Courtesy of the Gunnison, Colorado Chamber of Commerce


The Alpine Tunnel Historic District consists of a two hundred foot wide right of way along thirteen miles of original Denver, South Park and Pacific railbed between the town sites of Quartz (in Gunnison County) and Hancock (in Chaffee County).

For years mail and supplies came back and forth over the mountains to Tin Cup and Gunnison through several treacherous and lengthy passes: Tin Cup Pass, Taylor Pass and Altman Pass. A tunnel was planned with Gunnison as its goal, starting two miles west of Hancock, and going under Altman Pass. It’s cost? A mere $120,000! The tunnel, an engineering marvel, was the first to be constructed through the Continental Divide – completed in 1881. It was 1,845 feet long, 12 feet wide, and 17 feet high – supported and lined with California redwood. Its highest point was 11,608 feet. Both the east and the west portals have been closed, as the tunnel is extremely dangerous with rotted timbers. Excavation of the Alpine Tunnel began in January 1880. At an altitude of 11,523 feet, it became the first tunnel constructed through the Continental Divide, and was expected to be finished in only six months. However, due to unforeseen circumstances and construction taking place in the dead of winter, the task required nearly two years to complete. Fractured granite necessitated the expense of using over 400,000 board feet of California redwood to support and encase 1,427 feet of the 1,772 foot long tunnel with a total cost of around $300,000.

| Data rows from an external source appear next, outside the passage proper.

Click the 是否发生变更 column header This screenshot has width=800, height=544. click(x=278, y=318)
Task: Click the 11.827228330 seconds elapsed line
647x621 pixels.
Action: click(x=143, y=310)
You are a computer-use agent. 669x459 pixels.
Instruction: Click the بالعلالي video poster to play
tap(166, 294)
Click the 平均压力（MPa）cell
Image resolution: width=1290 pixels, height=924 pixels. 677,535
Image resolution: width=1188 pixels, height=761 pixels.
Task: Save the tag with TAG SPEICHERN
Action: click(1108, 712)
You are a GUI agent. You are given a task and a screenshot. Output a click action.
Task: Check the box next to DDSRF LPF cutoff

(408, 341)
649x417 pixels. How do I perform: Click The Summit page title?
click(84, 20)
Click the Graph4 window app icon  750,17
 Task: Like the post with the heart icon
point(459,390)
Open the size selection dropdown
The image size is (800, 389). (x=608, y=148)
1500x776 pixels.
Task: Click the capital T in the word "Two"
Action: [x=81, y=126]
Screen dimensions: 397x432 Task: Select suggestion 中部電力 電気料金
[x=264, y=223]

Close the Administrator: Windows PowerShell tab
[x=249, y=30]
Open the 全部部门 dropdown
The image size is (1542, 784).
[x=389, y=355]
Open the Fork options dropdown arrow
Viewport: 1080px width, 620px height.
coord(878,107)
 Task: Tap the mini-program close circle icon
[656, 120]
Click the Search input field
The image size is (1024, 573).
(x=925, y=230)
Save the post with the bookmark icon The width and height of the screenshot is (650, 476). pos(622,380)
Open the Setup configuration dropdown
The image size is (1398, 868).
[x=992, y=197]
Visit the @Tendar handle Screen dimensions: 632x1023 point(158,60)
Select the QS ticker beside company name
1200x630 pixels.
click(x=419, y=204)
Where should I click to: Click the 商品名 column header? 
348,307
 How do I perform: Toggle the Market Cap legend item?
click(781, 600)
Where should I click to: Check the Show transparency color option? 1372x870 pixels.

The first train went through the Alpine Tunnel in July of 1882 with the last one through in November of 1910. During its thirty-year life, the Alpine tunnel bristled with activity carrying freight for the many mining camps in the area, and tourists.

One magnificent site is the retaining wall at the “Palisades”. Constructed of hand-cut stones without the use of mortar, the retaining wall is 432 feet in length and 33 feet in height.  A longer retaining wall is just below this wall, but is only six feet in height.

A huge stone engine repair house that could house six engines was gutted by fire in early 1906. The remains of the engine house can still be viewed today.

The easiest route to the Alpine Tunnel begins northeast of Pitkin at the junction of the Cumberland Pass Road (FDR 765) and the Alpine Tunnel Road (FDR 839).